_Problem to work on_: Your answer must consist of exactly the lines below, starting with the line with "Image resolution: width=1529" and going on through the line with "Image resolution: width=922", and nothing else.

_Information provided_:
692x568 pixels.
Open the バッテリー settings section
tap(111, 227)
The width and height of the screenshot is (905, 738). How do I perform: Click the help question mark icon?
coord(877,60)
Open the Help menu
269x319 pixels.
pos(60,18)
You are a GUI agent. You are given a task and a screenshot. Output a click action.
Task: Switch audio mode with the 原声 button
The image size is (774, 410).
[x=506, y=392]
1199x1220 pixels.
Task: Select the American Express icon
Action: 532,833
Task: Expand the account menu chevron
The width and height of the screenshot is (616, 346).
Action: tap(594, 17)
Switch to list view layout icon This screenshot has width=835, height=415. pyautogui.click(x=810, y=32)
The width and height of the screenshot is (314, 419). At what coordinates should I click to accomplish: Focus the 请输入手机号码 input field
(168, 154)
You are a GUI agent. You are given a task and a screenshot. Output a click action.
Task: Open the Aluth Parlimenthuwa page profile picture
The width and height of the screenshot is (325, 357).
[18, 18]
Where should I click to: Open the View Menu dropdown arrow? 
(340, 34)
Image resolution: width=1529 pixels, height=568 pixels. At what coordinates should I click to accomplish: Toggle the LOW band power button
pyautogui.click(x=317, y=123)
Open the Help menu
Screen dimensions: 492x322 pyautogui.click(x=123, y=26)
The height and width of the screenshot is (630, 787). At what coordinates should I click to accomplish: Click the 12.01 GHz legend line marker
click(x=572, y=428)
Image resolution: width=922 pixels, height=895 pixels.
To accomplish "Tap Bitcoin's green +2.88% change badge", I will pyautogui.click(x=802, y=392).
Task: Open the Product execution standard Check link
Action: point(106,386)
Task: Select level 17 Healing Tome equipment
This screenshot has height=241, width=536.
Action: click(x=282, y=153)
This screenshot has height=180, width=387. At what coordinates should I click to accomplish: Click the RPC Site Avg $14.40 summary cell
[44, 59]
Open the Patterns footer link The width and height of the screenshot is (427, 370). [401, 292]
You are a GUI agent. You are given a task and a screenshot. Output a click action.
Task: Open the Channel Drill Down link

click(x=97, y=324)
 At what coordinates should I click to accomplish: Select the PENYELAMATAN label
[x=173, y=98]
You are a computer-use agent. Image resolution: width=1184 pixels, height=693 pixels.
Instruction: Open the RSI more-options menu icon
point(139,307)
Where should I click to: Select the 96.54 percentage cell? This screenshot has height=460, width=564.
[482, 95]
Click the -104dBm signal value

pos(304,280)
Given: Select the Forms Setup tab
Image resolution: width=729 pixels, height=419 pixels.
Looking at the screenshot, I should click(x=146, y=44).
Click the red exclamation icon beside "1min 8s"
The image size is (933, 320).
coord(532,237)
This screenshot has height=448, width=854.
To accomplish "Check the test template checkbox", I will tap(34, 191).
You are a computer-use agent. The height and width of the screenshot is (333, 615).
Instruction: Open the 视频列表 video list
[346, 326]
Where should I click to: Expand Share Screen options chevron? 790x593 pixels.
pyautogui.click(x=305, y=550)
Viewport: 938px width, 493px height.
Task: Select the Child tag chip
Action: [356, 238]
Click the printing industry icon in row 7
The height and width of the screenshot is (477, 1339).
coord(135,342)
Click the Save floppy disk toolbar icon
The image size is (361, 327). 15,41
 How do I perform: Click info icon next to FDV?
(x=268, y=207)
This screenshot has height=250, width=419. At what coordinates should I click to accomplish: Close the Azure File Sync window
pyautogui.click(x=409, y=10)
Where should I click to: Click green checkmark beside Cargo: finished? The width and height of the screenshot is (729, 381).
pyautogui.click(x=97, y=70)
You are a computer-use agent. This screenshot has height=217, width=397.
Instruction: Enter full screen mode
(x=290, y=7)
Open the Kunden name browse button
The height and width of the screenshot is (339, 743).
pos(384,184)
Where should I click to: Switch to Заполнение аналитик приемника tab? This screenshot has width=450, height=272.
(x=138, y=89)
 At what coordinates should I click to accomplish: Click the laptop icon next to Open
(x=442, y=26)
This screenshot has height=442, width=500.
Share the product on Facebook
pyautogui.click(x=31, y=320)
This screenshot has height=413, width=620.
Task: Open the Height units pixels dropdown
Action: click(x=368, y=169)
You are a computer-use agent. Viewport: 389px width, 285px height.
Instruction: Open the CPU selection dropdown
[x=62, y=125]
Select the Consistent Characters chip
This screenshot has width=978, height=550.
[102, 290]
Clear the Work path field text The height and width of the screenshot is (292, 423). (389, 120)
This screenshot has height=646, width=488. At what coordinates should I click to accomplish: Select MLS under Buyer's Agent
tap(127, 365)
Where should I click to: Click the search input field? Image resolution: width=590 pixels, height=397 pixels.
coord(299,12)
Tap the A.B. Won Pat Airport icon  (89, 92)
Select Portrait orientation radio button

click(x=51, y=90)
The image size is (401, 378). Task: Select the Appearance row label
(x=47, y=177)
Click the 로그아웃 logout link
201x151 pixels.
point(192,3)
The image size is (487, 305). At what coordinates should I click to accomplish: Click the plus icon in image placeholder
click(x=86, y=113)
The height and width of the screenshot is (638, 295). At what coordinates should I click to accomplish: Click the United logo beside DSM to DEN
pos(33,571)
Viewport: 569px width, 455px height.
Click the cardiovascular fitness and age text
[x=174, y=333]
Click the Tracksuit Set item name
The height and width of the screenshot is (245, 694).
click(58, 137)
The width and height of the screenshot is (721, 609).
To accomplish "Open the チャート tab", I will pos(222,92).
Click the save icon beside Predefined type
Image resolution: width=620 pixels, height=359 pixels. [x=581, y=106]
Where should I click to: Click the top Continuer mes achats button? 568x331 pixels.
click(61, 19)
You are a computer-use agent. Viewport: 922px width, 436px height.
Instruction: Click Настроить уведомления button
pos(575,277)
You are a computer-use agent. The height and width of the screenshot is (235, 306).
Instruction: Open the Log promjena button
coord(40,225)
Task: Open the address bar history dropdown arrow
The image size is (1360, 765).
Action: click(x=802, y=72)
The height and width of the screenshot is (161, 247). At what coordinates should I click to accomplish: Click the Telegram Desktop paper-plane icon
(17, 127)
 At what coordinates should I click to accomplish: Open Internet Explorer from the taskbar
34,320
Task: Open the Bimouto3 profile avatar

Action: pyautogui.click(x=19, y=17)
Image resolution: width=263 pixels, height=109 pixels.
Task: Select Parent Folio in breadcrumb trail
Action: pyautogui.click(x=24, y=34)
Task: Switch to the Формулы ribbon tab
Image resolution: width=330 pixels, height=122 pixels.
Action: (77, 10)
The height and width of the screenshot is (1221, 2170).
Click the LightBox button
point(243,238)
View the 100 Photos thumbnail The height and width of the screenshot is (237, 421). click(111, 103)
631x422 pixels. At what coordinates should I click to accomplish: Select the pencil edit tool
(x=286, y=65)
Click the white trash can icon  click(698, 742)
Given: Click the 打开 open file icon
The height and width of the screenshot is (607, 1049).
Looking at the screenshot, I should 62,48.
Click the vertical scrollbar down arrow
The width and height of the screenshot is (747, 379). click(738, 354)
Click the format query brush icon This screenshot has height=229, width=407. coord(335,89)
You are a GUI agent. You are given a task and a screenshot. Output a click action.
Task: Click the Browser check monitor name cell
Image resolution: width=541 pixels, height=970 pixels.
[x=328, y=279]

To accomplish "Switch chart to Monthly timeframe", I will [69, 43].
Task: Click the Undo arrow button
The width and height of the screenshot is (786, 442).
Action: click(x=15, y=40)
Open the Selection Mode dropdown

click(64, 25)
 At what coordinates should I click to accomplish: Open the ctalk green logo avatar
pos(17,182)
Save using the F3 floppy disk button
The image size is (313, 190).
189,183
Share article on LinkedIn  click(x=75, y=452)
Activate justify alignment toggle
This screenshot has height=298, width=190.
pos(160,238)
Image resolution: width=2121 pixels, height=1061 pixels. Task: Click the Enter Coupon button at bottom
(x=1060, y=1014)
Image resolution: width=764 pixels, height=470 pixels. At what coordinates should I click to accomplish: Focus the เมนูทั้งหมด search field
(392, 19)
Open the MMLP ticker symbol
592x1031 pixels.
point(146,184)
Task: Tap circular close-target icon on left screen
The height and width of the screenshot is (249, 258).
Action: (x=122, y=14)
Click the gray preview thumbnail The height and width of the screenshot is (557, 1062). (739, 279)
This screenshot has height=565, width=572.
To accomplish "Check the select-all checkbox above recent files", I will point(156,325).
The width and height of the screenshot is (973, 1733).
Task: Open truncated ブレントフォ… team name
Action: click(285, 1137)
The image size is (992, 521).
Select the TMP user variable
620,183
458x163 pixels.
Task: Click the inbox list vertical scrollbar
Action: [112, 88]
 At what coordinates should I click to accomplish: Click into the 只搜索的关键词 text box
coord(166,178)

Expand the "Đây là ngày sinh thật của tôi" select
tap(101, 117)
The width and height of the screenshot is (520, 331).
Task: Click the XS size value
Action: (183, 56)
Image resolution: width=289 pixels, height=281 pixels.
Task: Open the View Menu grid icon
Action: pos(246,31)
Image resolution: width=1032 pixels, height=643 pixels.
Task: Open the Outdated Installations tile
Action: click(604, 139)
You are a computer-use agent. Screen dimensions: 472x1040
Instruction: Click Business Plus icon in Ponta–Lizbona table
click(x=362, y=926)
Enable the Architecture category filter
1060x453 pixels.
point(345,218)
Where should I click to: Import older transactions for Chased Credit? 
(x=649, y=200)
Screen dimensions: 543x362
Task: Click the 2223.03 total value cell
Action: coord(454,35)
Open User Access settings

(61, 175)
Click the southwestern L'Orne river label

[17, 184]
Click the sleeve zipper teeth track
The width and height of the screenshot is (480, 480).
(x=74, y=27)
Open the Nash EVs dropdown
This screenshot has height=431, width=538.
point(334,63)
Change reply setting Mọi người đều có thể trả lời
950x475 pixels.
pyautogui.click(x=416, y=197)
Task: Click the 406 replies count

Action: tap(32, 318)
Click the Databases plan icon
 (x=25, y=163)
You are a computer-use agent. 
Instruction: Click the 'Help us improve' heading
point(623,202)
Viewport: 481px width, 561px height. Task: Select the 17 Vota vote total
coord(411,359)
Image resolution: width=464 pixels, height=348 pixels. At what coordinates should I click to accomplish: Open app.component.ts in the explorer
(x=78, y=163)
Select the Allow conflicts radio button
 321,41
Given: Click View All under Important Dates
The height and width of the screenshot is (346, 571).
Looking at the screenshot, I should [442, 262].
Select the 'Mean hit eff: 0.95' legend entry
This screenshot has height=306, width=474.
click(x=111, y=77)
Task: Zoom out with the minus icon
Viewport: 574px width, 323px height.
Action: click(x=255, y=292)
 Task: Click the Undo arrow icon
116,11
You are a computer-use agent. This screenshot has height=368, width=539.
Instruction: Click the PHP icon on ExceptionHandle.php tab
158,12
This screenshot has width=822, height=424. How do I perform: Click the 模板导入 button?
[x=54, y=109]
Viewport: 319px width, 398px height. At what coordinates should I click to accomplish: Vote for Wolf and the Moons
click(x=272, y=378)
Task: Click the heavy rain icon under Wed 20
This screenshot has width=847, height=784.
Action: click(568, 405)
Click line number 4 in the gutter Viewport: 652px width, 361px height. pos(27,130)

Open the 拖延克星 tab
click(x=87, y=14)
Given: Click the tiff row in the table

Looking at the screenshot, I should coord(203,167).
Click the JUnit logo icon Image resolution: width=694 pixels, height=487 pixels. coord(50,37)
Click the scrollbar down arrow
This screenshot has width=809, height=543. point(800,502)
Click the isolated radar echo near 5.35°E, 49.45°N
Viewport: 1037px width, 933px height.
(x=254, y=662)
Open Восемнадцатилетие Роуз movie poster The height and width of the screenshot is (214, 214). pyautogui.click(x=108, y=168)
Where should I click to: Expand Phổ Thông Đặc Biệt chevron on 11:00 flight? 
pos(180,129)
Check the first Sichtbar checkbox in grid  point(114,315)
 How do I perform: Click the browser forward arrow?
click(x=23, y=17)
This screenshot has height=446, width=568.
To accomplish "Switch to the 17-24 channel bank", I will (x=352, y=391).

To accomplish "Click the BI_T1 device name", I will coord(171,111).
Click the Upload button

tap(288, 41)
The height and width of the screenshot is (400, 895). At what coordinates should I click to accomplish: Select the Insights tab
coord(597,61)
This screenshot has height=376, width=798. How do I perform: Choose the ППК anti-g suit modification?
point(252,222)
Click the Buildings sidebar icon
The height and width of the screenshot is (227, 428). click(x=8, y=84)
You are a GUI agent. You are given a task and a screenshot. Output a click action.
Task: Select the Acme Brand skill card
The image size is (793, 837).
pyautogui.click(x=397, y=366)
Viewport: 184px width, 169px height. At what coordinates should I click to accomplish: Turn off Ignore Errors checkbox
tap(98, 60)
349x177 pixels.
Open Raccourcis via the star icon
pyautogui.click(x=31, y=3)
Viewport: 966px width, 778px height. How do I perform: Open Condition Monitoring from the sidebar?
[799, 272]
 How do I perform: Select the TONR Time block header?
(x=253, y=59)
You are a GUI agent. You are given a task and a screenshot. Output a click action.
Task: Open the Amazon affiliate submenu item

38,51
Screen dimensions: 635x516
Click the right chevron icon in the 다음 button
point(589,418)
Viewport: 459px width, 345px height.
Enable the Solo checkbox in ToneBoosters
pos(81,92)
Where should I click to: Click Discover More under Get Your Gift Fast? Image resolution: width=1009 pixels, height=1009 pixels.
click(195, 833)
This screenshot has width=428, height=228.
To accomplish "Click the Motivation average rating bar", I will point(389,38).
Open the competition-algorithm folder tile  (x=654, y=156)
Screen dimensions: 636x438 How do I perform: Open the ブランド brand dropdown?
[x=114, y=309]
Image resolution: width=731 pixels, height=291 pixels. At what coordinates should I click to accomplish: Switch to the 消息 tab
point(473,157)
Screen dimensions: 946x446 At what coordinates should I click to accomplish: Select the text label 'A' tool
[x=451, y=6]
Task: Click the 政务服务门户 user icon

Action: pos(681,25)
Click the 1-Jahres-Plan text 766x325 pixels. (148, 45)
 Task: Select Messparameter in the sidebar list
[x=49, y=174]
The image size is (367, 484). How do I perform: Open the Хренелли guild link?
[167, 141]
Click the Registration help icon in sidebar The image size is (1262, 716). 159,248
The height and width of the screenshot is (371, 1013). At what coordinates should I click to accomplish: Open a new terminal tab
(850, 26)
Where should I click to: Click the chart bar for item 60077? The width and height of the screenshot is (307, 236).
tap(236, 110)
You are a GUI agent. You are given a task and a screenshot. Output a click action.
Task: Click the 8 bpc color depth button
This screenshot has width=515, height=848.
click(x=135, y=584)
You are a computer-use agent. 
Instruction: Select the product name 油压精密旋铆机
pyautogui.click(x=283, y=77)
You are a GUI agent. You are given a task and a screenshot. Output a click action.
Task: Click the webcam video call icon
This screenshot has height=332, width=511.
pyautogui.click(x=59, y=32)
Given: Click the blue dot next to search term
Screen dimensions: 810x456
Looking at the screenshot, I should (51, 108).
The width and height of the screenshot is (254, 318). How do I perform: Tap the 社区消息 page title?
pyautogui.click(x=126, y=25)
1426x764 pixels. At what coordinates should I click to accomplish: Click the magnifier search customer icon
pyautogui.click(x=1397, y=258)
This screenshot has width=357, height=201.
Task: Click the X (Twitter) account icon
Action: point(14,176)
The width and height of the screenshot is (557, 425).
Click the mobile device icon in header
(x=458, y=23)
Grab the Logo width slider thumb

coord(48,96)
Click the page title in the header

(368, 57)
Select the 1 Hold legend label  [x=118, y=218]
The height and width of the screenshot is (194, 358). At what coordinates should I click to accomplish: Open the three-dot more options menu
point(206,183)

_Solved exercise_:
Image resolution: width=1529 pixels, height=568 pixels. At what coordinates should I click to accomplish: Toggle the LOW band power button
pyautogui.click(x=317, y=123)
Open the Help menu
Screen dimensions: 492x322 pyautogui.click(x=123, y=26)
The height and width of the screenshot is (630, 787). At what coordinates should I click to accomplish: Click the 12.01 GHz legend line marker
click(x=572, y=428)
Image resolution: width=922 pixels, height=895 pixels.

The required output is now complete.